[Pointing records for text and elements]
###

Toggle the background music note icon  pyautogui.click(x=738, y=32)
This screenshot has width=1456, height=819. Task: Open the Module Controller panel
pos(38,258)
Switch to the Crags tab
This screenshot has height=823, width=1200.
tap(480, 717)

###

**Problem to work on**:
Please turn all the records above into a numbered list, dropping any blank lines.

**Task solution**:
1. Toggle the background music note icon  pyautogui.click(x=738, y=32)
2. This screenshot has width=1456, height=819. Task: Open the Module Controller panel
3. pos(38,258)
4. Switch to the Crags tab
5. This screenshot has height=823, width=1200.
6. tap(480, 717)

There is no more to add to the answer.